### INSTRUCTIONS TO FOLLOW
Extract, from the records beneath this instruction, each line that contains the word "toolbar".

----- EXTRACTED RECORDS

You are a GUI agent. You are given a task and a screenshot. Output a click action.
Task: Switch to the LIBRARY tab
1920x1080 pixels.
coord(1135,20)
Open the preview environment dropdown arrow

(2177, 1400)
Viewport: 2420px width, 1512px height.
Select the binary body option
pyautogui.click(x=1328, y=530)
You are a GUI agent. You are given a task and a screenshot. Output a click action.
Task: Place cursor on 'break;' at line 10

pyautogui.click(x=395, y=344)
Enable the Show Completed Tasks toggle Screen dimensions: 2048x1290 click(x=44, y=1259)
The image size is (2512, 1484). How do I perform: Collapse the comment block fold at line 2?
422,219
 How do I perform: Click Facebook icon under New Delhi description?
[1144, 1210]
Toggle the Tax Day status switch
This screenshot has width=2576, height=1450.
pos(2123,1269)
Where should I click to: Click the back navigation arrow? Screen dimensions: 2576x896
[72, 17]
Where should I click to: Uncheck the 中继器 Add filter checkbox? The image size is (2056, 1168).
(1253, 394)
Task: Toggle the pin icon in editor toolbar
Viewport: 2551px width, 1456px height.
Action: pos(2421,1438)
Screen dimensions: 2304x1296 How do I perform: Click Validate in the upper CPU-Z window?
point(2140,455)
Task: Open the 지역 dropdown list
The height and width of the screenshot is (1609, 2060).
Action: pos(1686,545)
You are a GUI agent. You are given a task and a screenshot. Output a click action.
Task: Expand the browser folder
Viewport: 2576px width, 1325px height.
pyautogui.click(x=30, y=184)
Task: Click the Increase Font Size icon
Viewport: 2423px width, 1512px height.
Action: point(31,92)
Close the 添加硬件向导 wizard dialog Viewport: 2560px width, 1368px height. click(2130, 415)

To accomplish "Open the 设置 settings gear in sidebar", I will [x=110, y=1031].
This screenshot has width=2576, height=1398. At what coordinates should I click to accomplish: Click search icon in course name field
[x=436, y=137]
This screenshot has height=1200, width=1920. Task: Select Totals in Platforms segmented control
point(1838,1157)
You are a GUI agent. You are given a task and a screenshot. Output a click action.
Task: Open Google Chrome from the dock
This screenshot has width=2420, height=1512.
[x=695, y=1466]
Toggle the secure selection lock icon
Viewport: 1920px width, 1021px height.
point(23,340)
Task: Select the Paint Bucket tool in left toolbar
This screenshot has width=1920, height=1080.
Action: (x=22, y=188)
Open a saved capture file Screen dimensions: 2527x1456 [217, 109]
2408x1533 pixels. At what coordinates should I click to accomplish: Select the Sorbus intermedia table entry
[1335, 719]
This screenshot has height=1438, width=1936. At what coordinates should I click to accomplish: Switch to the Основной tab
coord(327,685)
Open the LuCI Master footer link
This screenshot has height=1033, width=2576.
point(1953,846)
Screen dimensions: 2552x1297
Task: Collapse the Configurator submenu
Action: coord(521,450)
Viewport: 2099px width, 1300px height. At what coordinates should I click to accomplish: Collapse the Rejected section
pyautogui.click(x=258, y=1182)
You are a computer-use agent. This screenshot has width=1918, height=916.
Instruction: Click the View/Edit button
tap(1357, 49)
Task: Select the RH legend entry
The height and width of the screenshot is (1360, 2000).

----------

### ANSWER SECTION
Task: Toggle the pin icon in editor toolbar
Task: Select the Paint Bucket tool in left toolbar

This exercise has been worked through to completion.